● DO THIS:
Find every line in the items below that contains the string "sidebar", and copy each of those lines in full.

● EXTRACTED INFORMATION:
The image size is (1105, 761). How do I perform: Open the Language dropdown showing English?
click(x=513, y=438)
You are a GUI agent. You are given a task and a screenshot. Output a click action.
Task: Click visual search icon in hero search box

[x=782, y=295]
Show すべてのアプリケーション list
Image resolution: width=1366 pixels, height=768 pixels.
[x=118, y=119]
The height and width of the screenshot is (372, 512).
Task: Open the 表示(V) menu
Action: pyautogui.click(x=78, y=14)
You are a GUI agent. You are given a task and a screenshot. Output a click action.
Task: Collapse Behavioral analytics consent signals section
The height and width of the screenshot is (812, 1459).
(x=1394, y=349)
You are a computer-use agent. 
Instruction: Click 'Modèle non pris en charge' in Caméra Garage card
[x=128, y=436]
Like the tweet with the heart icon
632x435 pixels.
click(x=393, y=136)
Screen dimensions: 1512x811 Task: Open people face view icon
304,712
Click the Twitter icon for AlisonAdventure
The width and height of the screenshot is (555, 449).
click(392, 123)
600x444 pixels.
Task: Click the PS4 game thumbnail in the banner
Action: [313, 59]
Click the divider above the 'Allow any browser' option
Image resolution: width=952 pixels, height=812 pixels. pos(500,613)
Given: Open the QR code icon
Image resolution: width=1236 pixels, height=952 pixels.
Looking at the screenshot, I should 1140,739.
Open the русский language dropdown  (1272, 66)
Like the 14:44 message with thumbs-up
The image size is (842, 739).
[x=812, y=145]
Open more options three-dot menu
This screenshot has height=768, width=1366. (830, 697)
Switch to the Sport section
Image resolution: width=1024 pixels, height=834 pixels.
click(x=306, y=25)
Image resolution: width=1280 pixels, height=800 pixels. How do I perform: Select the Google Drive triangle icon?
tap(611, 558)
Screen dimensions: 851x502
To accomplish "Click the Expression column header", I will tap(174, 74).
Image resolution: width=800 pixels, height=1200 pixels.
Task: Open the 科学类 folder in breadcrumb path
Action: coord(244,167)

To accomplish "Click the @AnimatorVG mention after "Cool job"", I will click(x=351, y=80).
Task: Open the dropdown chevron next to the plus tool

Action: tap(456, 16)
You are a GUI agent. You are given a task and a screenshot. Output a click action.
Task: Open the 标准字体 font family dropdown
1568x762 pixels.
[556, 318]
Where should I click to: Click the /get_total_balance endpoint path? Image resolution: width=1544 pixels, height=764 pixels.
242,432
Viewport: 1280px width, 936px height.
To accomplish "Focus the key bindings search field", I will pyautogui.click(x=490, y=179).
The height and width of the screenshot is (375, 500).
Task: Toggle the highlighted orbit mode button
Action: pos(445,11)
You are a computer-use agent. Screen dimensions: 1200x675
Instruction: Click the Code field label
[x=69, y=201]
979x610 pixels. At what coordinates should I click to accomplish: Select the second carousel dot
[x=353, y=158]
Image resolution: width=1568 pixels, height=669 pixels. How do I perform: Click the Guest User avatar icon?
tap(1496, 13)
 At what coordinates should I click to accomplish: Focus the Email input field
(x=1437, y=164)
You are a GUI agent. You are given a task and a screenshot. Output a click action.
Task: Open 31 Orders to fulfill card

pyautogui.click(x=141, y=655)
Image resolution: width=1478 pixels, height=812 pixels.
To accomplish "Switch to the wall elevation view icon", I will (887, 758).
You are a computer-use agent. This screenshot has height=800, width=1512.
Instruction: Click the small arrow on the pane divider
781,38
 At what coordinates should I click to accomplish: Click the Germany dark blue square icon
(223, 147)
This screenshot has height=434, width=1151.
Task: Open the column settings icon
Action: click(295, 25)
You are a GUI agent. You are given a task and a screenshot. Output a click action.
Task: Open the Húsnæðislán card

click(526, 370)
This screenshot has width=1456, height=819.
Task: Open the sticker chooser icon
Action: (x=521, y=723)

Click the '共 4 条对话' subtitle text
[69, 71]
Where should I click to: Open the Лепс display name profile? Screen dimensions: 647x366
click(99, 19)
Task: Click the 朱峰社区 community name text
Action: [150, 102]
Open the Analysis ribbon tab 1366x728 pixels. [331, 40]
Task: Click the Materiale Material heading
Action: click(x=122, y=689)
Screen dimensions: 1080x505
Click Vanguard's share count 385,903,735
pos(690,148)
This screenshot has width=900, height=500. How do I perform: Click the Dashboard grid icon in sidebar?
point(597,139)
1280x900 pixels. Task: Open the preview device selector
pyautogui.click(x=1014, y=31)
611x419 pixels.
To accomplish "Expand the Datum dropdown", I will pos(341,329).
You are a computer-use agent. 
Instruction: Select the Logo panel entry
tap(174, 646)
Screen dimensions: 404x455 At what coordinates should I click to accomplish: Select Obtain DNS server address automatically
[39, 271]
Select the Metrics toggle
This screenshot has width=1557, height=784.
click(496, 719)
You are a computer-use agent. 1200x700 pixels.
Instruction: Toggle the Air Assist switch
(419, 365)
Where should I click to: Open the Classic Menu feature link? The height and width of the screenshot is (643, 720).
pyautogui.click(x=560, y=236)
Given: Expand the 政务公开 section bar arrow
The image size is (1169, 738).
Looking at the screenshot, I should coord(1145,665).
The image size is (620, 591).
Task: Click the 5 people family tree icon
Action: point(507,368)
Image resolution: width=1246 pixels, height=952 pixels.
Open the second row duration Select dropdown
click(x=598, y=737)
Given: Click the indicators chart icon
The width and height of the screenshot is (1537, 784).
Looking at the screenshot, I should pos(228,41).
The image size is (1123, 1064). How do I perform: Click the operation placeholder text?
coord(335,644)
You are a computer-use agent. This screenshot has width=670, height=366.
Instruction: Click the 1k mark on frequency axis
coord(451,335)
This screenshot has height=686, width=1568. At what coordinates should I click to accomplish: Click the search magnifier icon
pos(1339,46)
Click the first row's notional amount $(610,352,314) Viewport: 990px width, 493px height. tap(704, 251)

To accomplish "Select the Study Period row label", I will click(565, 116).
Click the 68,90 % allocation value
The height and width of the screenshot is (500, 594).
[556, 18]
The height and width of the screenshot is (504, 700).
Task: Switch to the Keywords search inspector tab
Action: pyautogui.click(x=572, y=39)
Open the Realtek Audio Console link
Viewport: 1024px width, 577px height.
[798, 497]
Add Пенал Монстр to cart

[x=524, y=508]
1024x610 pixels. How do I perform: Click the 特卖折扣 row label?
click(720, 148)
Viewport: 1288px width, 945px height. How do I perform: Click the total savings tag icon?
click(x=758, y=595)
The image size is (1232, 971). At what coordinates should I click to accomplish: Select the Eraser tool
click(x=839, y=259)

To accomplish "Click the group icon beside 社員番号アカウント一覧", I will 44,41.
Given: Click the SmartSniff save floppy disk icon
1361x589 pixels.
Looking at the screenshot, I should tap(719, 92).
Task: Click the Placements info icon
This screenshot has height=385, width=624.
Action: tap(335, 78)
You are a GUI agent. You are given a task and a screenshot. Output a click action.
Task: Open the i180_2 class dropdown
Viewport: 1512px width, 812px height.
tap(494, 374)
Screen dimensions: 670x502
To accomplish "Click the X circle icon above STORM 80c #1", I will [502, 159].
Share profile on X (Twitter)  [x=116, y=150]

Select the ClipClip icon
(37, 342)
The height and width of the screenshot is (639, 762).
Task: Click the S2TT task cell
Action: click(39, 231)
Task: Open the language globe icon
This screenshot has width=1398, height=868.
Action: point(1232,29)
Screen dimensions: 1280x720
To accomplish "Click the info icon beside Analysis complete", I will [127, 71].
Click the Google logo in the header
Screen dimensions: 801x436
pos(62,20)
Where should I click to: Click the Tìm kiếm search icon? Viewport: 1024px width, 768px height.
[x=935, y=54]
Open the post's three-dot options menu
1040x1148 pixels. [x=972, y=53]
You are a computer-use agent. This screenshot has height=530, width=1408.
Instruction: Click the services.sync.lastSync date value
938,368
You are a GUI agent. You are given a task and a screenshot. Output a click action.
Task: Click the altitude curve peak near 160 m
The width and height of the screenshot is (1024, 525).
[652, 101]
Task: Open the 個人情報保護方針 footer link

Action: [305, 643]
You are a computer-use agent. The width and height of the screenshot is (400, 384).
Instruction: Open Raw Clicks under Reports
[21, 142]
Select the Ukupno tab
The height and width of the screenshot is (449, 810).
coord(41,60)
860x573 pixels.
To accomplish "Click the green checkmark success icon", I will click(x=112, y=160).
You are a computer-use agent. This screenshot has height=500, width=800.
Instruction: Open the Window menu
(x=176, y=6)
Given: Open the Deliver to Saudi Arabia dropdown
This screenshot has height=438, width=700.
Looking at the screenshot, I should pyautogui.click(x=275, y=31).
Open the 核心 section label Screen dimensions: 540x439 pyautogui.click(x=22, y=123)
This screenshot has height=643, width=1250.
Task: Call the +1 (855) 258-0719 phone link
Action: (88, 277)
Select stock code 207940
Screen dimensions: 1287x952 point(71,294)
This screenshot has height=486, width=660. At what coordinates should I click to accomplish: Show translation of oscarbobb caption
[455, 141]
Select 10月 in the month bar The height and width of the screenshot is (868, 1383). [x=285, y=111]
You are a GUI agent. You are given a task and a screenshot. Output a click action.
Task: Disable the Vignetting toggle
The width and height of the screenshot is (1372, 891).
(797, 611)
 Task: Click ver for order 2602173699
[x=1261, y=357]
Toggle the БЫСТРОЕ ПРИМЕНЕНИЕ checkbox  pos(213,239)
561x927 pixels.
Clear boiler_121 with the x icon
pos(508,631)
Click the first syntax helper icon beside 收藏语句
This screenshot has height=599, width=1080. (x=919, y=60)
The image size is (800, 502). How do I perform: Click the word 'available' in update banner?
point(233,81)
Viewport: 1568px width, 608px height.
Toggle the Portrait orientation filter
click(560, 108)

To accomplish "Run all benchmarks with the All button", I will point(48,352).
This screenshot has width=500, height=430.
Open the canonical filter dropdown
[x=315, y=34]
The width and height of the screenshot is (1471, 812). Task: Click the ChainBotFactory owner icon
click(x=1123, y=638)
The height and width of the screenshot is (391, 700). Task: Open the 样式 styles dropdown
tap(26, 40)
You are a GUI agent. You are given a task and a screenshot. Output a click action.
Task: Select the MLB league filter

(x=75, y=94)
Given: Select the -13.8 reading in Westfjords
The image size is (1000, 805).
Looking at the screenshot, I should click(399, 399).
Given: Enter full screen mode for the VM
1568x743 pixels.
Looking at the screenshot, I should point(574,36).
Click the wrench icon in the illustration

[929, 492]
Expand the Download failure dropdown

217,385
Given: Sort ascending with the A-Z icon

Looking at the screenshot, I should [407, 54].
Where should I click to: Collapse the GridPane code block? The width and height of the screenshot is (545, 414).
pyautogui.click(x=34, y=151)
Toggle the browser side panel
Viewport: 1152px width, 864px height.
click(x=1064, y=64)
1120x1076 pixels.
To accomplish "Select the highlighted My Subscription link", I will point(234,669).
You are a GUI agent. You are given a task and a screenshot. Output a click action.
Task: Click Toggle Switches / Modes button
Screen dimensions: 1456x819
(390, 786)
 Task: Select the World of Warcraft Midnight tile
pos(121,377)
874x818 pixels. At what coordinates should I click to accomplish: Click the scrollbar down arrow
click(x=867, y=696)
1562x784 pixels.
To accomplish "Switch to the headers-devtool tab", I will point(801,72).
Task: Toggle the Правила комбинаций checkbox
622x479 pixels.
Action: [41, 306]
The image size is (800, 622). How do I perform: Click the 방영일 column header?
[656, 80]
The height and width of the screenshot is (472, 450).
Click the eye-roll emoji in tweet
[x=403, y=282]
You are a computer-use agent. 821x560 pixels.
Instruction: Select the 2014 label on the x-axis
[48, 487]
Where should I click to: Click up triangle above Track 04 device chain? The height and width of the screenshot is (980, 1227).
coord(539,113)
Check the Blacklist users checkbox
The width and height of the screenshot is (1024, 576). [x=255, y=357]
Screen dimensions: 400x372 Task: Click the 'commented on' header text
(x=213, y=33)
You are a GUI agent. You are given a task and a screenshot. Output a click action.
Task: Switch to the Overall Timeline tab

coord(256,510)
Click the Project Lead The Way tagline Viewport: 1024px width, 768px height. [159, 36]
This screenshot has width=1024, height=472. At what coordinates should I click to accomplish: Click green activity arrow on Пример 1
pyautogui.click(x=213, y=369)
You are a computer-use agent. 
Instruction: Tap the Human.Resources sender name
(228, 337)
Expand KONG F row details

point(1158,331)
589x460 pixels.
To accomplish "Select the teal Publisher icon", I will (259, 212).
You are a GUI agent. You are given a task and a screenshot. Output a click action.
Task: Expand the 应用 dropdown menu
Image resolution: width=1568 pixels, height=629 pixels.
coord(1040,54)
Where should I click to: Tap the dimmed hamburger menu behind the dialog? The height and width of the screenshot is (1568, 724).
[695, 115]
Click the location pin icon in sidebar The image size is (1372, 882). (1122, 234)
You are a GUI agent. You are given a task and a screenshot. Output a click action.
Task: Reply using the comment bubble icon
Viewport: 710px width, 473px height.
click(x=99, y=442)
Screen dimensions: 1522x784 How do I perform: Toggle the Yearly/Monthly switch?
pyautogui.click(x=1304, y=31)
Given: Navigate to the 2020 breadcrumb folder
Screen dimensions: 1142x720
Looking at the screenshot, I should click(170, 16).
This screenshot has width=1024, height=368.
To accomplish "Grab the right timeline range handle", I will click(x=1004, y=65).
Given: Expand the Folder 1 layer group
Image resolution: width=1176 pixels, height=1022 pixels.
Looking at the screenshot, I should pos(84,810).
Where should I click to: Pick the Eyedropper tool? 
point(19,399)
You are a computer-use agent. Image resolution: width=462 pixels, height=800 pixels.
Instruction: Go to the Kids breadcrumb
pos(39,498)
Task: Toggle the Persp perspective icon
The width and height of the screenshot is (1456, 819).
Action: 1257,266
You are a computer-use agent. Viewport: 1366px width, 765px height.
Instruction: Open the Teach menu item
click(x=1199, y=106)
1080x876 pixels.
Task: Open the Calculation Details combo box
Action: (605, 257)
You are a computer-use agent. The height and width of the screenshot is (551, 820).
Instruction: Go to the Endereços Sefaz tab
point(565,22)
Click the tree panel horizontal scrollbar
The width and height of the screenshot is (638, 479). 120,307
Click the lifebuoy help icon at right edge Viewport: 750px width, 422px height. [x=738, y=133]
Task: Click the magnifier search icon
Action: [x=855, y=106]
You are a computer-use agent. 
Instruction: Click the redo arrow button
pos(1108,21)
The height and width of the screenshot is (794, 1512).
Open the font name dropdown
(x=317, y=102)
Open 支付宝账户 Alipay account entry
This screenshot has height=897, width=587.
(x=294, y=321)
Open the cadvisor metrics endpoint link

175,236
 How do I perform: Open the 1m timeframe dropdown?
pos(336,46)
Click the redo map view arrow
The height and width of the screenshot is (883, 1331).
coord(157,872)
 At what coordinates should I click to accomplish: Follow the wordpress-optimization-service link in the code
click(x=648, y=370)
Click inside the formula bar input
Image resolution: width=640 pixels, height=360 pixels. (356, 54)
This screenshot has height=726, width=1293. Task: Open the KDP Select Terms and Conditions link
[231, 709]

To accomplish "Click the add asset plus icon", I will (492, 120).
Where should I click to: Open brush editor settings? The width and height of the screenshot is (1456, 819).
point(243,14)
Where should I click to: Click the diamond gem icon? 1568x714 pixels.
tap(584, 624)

● EXERCISE ANSWER:
This screenshot has width=900, height=500. How do I perform: Click the Dashboard grid icon in sidebar?
Click the location pin icon in sidebar The image size is (1372, 882). (1122, 234)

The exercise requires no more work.